Cannot assign requested address - possible causes?

2019-01-11 17:56发布

问题:

I have a program that consists of a master server and distributed slave servers. The slave servers send status updates to the server, and if the server hasn't heard from a specific slave in a fixed period, it marks the slave as down. This is happening consistently.

From inspecting logs, I have found that the slave is only able to send one status update to the server, and then is never able to send another update, always failing on the call to connect() "Cannot assign requested address (99).

Oddly enough, the slave is able to send several other updates to the server, and all of the connections are happening on the same port. It seems that the most common cause of this failure is that connections are left open, but I'm having trouble finding anything left open. Are there other possible explanations?

To clarify, here's how I'm connecting:

struct sockaddr *sa; // parameter
size_t           sa_size; //parameter
int              i = 1;
int              stream;

stream = socket(AF_INET,SOCK_STREAM,0);
setsockopt(stream,SOL_SOCKET,SO_REUSEADDR,&i,sizeof(i));
bindresvport(stream,NULL);
connect(stream,sa,sa_size);

This code is in a function to obtain a connection to another server, and a failure on any of those 4 calls causes the function to fail.

回答1:

Maybe SO_REUSEADDR helps here? http://www.unixguide.net/network/socketfaq/4.5.shtml



回答2:

It turns out that the problem really was that the address was busy - the busyness was caused by some other problems in how we are handling network communications. Your inputs have helped me figure this out. Thank you.
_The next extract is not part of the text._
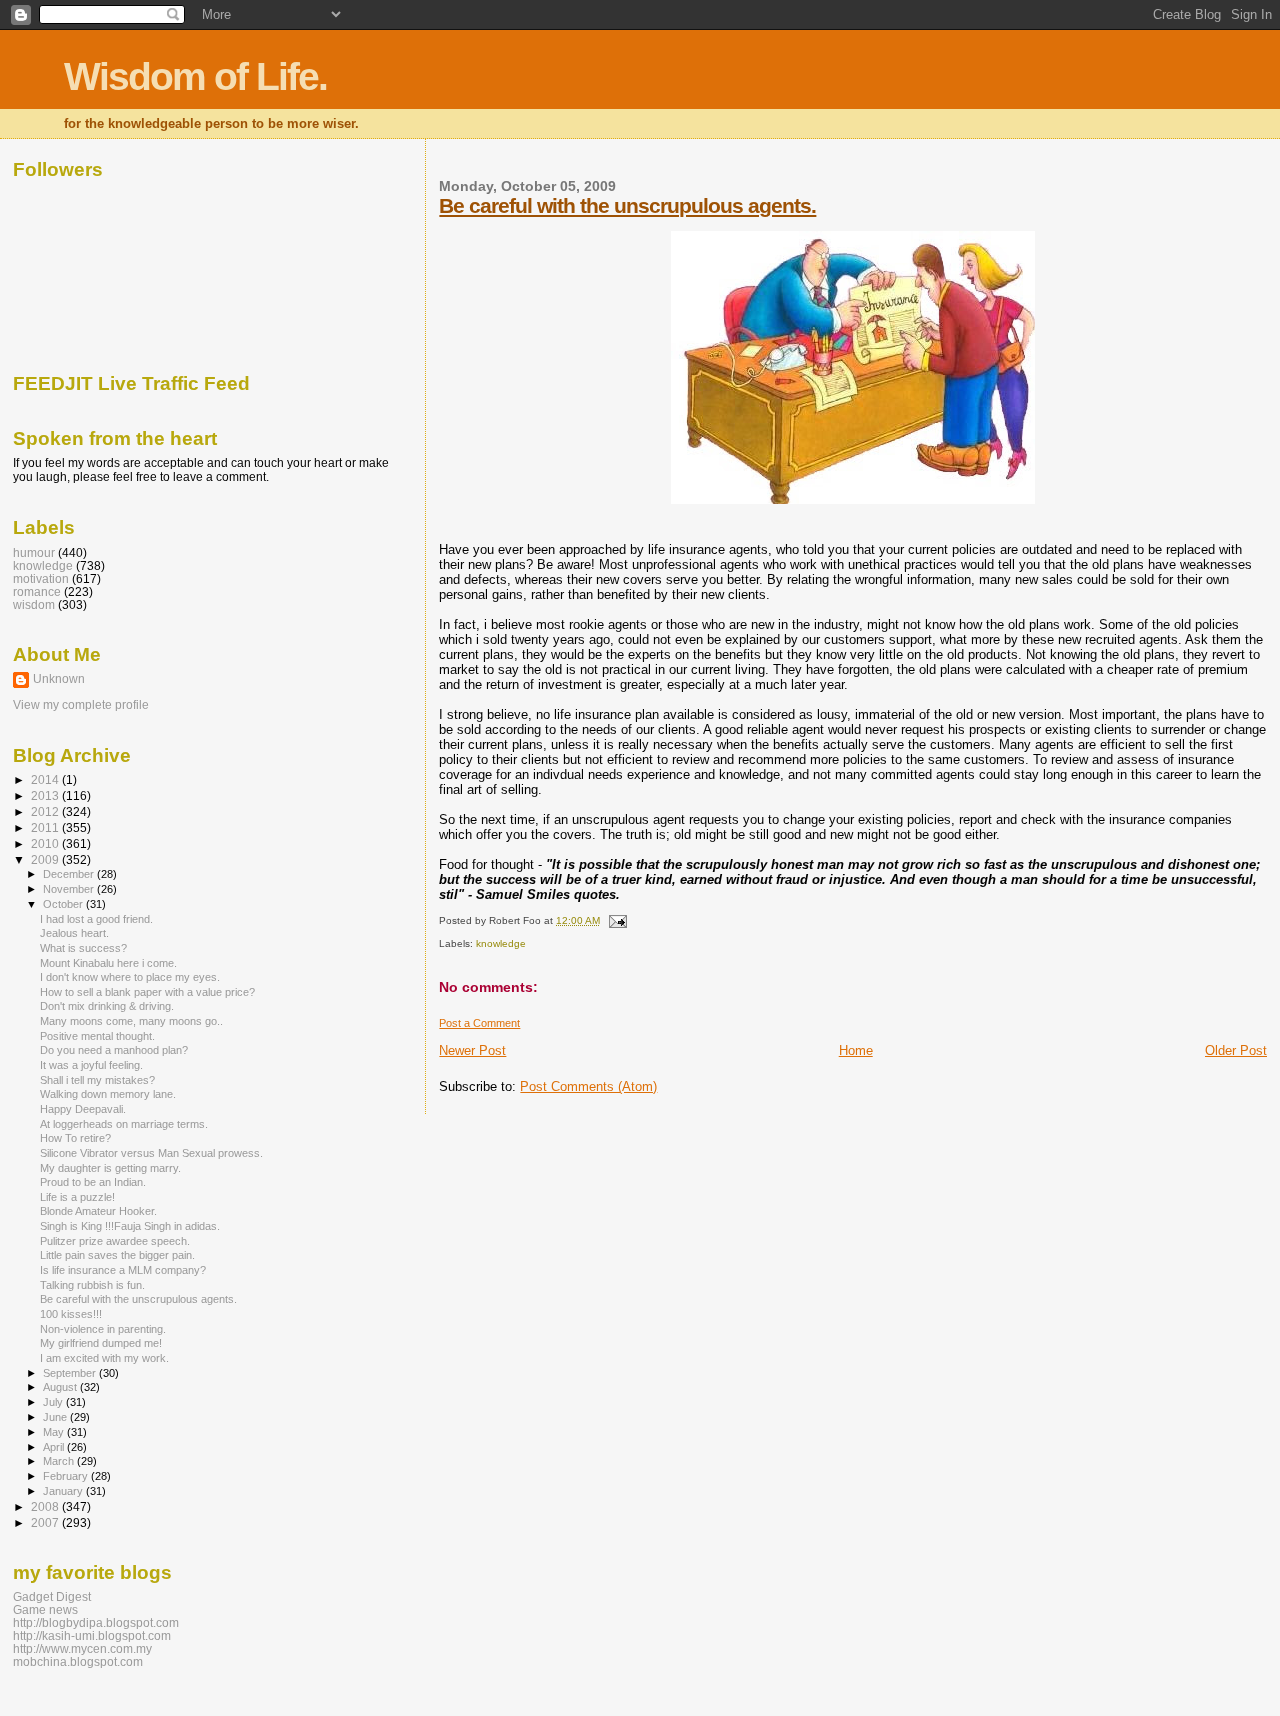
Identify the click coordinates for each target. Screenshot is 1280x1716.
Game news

EDIT: to be specific, the problems in handling our network communications were that these status updates would be constantly re-sent if the first failed. It was only a matter of time until we had every distributed slave trying to send its status update at the same time, which was over-saturating our network.



回答3:

this is just a shot in the dark : when you call connect without a bind first, the system allocates your local port, and if you have multiple threads connecting and disconnecting it could possibly try to allocate a port already in use. the kernel source file inet_connection_sock.c hints at this condition. just as an experiment try doing a bind to a local port first, making sure each bind/connect uses a different local port number.



回答4:

sysctl -w net.ipv4.tcp_timestamps=1
sysctl -w net.ipv4.tcp_tw_recycle=1